Au niveau des institutions européennes, la « politique européenne de l’énergie » est limitée par le libre choix laissé aux États membres de définir leurs moyens de répondre à leurs besoins. L’UE contourne cette limitation en définissant des objectifs soit de résultats (plafonds d’émissions de gaz à effet de serre dans l’UE), soit de moyens (pour les énergies renouvelables), globalement ou par pays.

L’UE a ainsi défini les sources d’énergie contribuant à la décarbonation ; la liste constitue la « taxonomie énergétique européenne ». C’est clairement oui pour l’hydroélectricité, le solaire et l’éolien, clairement non pour le charbon ou le lignite, pour le reste… ça se discute et ça se dispute.
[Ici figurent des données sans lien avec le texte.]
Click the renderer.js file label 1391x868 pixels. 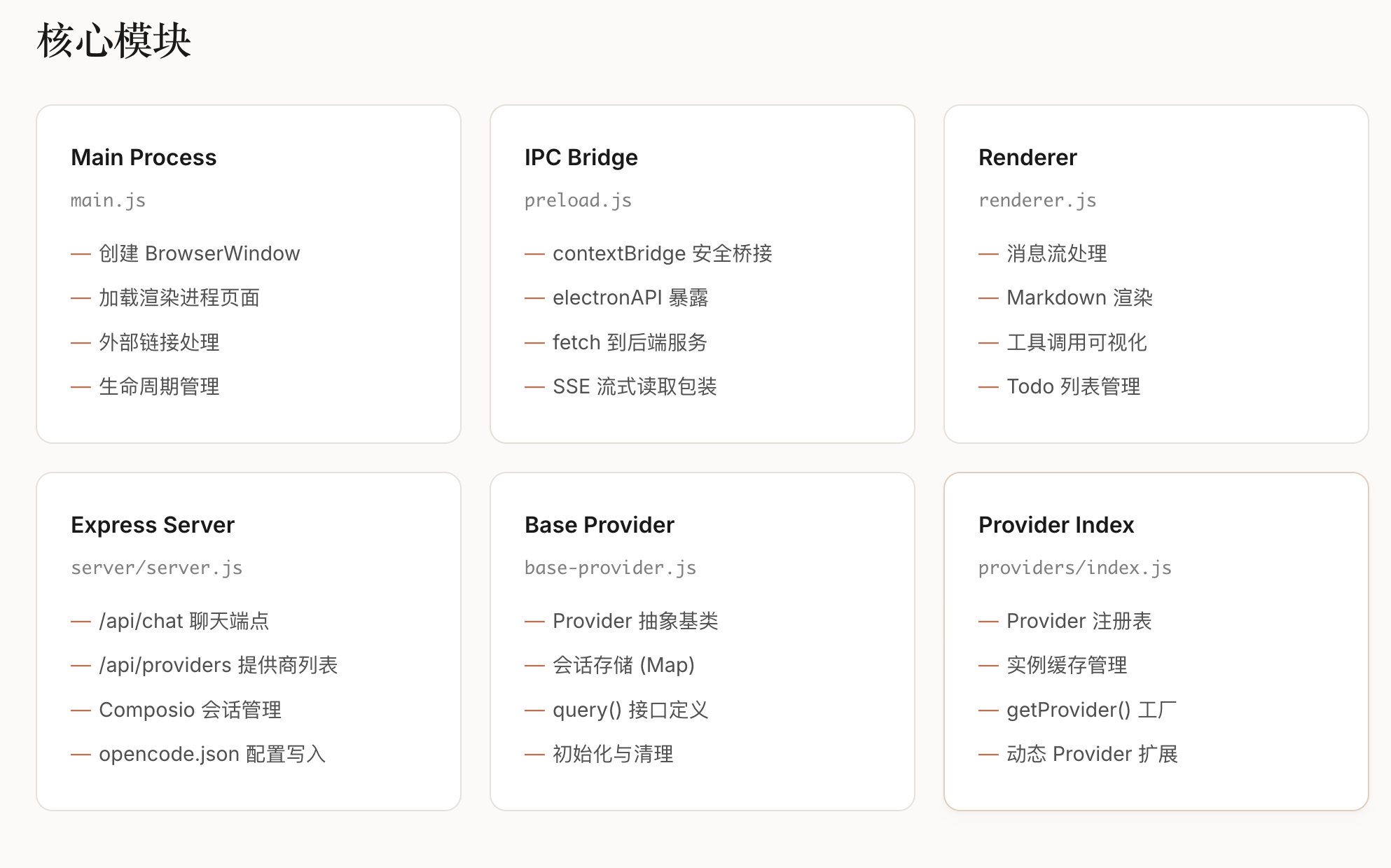click(1037, 201)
L’Allemagne plaidait pour inclure le gaz naturel (combustible fossile, certes, mais qui à énergie égale émet moitié moins que le charbon), la France pour le nucléaire qui émet au moins 100 fois moins que le charbon. Les deux, gaz naturel et nucléaire, ont été inclus dans la taxonomie, à titre de solutions « transitoires », l’honneur de chacun est sauf.
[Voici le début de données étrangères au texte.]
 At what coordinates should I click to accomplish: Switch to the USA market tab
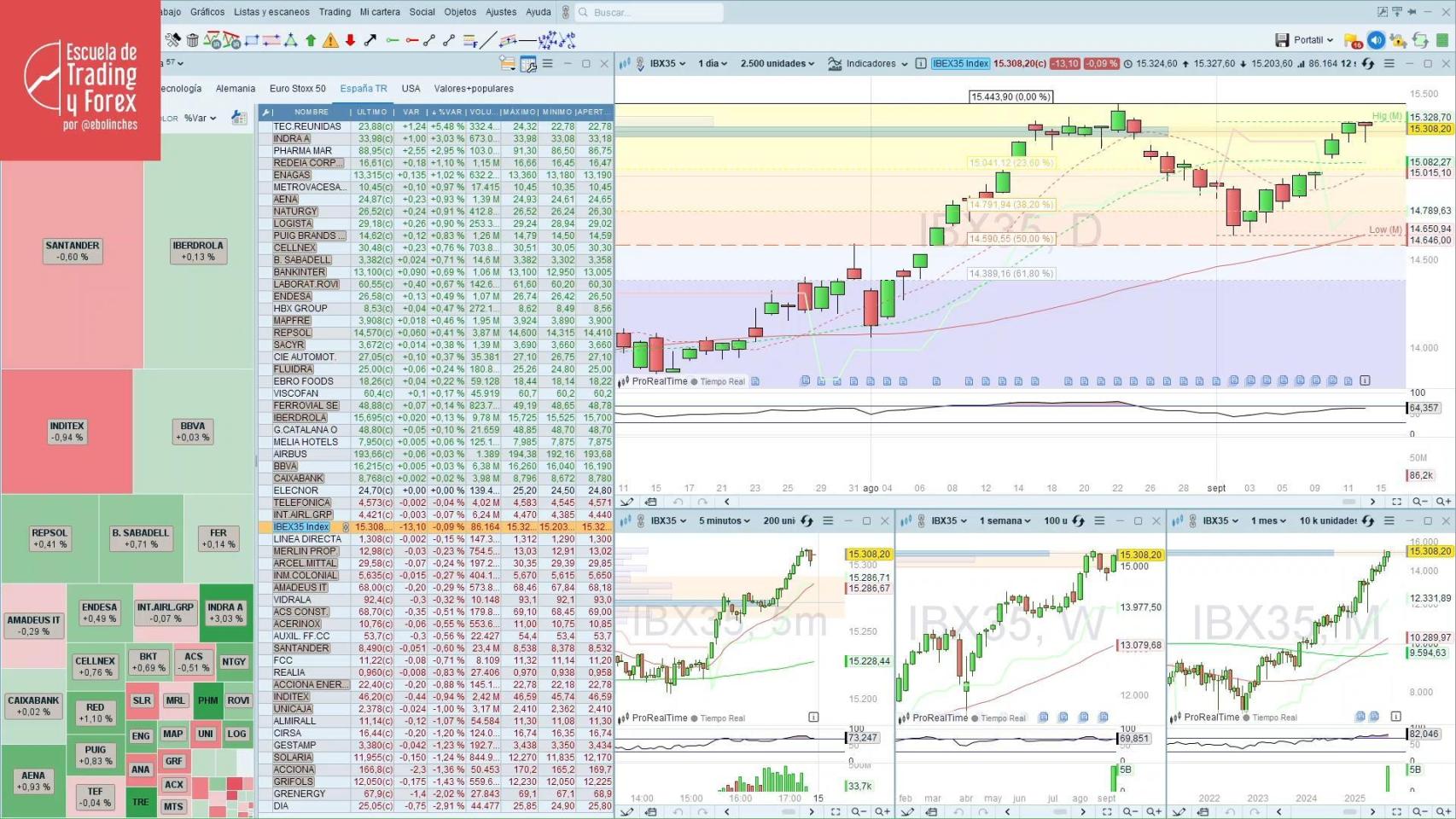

La bataille s’est ensuite cristallisée sur les types de financements et les types de contrats de vente d’électricité pour ces moyens de production, le nucléaire demandant de gros investissements amortis ensuite par la production d’électricité à bas coût pendant une très longue durée. Par exemple les deux EPR qu’EDF construit au Royaume-Uni à Hinkley Point vendront leur production à un prix en partie garanti par l’État britannique : les opposants au nucléaire voient rouge quand on évoque ce type de contrat (contract for difference), « ce sont des aides publiques déguisées, interdites au nom de la concurrence libre et non faussée ». La question attend les discussions à venir sur les réformes du marché de l’électricité européen. Ça promet de belles empoignades.
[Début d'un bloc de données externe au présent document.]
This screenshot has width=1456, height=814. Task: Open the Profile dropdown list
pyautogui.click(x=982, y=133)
En même temps la bataille a porté aussi sur l’hydrogène, considéré par beaucoup comme un futur « couteau suisse » de l’énergie, pour la chimie, la sidérurgie, les transports. Pas d’émission de CO2, que la vapeur d’eau !

Seul hic, et de taille : comment produire l’hydrogène ? Pour le moment 90 % de l’hydrogène est produit par du gaz naturel, avec beaucoup d’émission de CO2. Les autres 10 % sont produits par électrolyse de l’eau, mais avec quelle électricité, re-bataille : pour que l’hydrogène soit « vert » il faut évidemment que l’électricité utilisée le soit aussi ! Hé bien, disent les uns, avec du renouvelable (qui ne peut pas assurer une production électrique continue, ce qui est nécessaire pour rentabiliser les électrolyseurs, sauf à ajouter des installations de stockage d’électricité ou d’eau en altitude pour la produire qui obèrent la rentabilité), avec du nucléaire disent les autres.


Au 1er semestre 2023, la France a constitué autour d’elle une Alliance européenne du nucléaire, qui a vocation à « réunir tous les pays d’Europe souhaitant s’appuyer sur l’énergie nucléaire, aux côtés des renouvelables, pour mener à bien leur transition énergétique ». 16 pays (15 de l’UE et le Royaume-Uni, invité) ont participé à la réunion de mi-mai, certains comme observateurs.

Les opposants au nucléaire, « Amis des renouvelables », exigent que l’hydrogène « vert » soit produit par des énergies renouvelables, l’Alliance du nucléaire objecte que « limiter les objectifs à l’hydrogène renouvelable sans inclure l’hydrogène bas carbone ralentirait la décarbonation des transports et de l’industrie lourde».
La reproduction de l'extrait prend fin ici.